● 阅读材料:
□ □ □ □
【InternLM实战营---第六节课作业】

一、学习笔记

https://blog.csdn.net/weixin_45609124/article/details/138093110

二、基础作业

  • 完成 AgentLego WebUI 使用
    参考官方教程,下面记录下非 InterStudio 开发机环境配置

    1. 创建初始环境

      conda create -n agent
      conda activate agent
      conda install python=3.10
      conda install pytorch==2.1.2 torchvision==0.16.2 torchaudio==2.1.2 pytorch-cuda=11.8 -c pytorch -c nvidia
      
    2. 安装 Lagent 和 AgentLego

      cd /root/agent
      conda activate agent
      git clone https://gitee.com/internlm/lagent.git
      cd lagent && git checkout 581d9fb && pip install -e . && cd ..
      git clone https://gitee.com/internlm/agentlego.git
      cd agentlego && git checkout 7769e0d && pip install -e . && cd ..
      
    3. 准备其他

      conda activate agent
      pip install lmdeploy==0.3.0
      
      #准备 Tutorial
      cd /root/agent
      git clone -b camp2 https://gitee.com/internlm/Tutorial.git
      
    4. 使用 LMDeploy 启动模型API服务

      conda activate agent
      lmdeploy serve api_server /root/share/new_models/Shanghai_AI_Laboratory/internlm2-chat-7b \
                                  --server-name 127.0.0.1 \
                                  --model-name internlm2-chat-7b \
                                  --cache-max-entry-count 0.1
      

      服务启动

    5. 启动并使用 Lagent Web Demo

      conda activate agent
      cd /root/agent/lagent/examples
      streamlit run internlm2_agent_web_demo.py --server.address 127.0.0.1 --server.port 7860
      

      web demo

    6. 效果展示
      触发论文搜索的能力
      论文搜索

  • 完成 AgentLego 直接使用部分

    1. 文件及环境准备

      #先下载 demo 文件
      cd /root/agent
      wget http://download.openmmlab.com/agentlego/road.jpg
      
      # 安装相关依赖
      conda activate agent
      pip install openmim==0.3.9
      mim install mmdet==3.3.0
      
    2. 脚本准备

      import re
      
      import cv2
      from agentlego.apis import load_tool
      
      # load tool
      tool = load_tool('ObjectDetection', device='cuda')
      
      # apply tool
      visualization = tool('/root/agent/road.jpg')
      print(visualization)
      
      # visualize
      image = cv2.imread('/root/agent/road.jpg')
      
      preds = visualization.split('\n')
      pattern = r'(\w+) \((\d+), (\d+), (\d+), (\d+)\), score (\d+)'
      
      for pred in preds:
          name, x1, y1, x2, y2, score = re.match(pattern, pred).groups()
          x1, y1, x2, y2, score = int(x1), int(y1), int(x2), int(y2), int(score)
          cv2.rectangle(image, (x1, y1), (x2, y2), (0, 255, 0), 1)
          cv2.putText(image, f'{name} {score}', (x1, y1), cv2.FONT_HERSHEY_SIMPLEX, 0.8, (0, 255, 0), 1)
□ □ □ □
● 练习题目:
A. 请照抄下面条目中的文字：从含有“You are a computer-use agent.”的那一行开始，一直抄到条目末尾，首尾两行都要包括，图片不要放进答案。
B. 请从上面这篇 AgentLego 作业笔记的最后一行之后接着往下写。
上面的 AgentLego 作业笔记和下面的条目互不相关，是两份独立的材料。
□ □ □ □
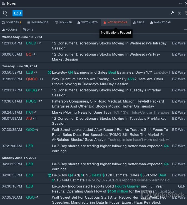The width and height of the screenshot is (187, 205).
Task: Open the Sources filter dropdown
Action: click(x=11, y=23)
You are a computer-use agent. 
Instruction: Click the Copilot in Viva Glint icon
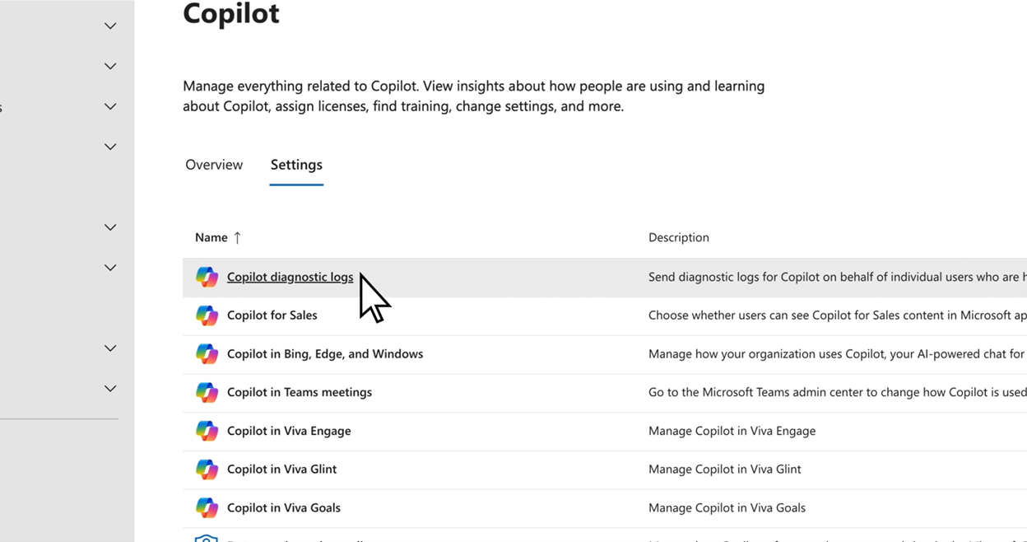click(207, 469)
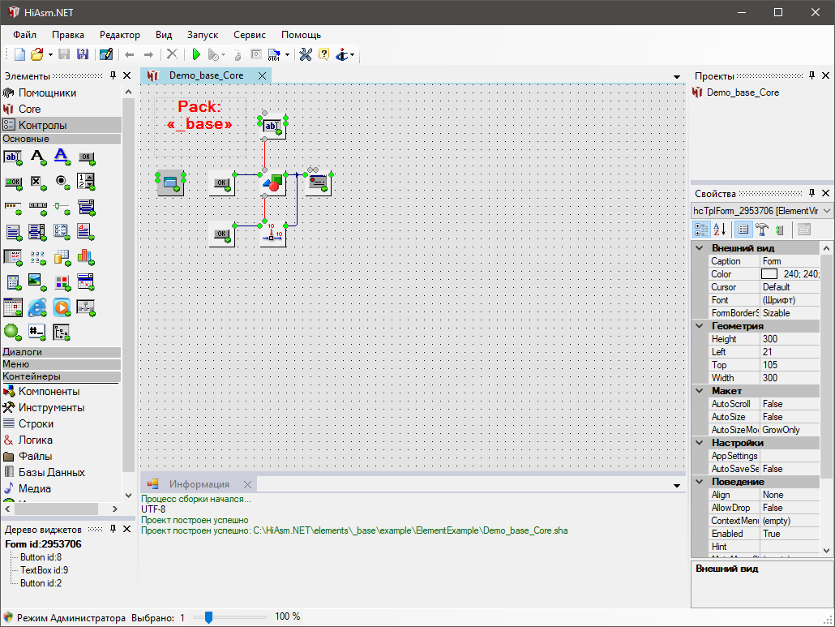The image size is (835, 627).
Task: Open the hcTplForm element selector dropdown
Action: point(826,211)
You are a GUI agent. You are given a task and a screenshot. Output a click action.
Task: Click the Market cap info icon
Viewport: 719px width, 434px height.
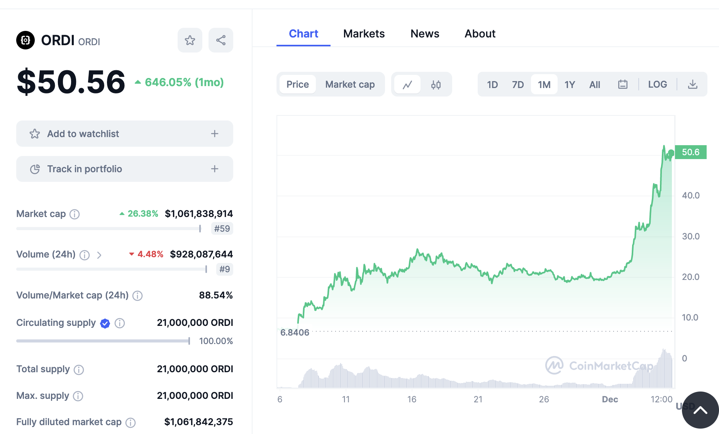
□ □ □ □
● 参考答案:
A.
You are a computer-use agent. 
Instruction: Click the Copilot in Viva Glint icon
click(207, 469)
The image size is (835, 627).
Task: Open the hcTplForm element selector dropdown
Action: point(826,211)
You are a GUI agent. You are given a task and a screenshot. Output a click action.
Task: Click the Market cap info icon
Viewport: 719px width, 434px height.

B.
      cv2.imwrite('/root/agent/road_detection_direct.jpg', image)
      
    3. 执行脚本并查看效果

      python /root/agent/direct_use.py
      

      执行脚本
      图片对比

三、进阶作业

  • 完成 AgentLego WebUI 使用
    1. 启动API server

      conda activate agent
      lmdeploy serve api_server /root/share/new_models/Shanghai_AI_Laboratory/internlm2-chat-7b \
                                  --server-name 127.0.0.1 \
                                  --model-name internlm2-chat-7b \
                                  --cache-max-entry-count 0.1
      
    2. 启动 AgentLego WebUI

      cd /root/agent/agentlego/webui
      python one_click.py
      
    3. 访问AgentLego WebUI并进行配置
      agent
      tools

    4. 最终效果展示
      效果展示

  • 用 AgentLego 自定义工具
    1. 创建工具文件
      touch /root/agent/agentlego/agentlego/tools/magicmaker_image_generation.py
      脚本内容如下:

      import json
      import requests
      
      import numpy as np
      
      from agentlego.types import Annotated, ImageIO, Info
      from agentlego.utils import require
      from .base import BaseTool
      
      
      class MagicMakerImageGeneration(BaseTool):
      
          default_desc = ('This tool can call the api of magicmaker to '
                          'generate an image according to the given keywords.')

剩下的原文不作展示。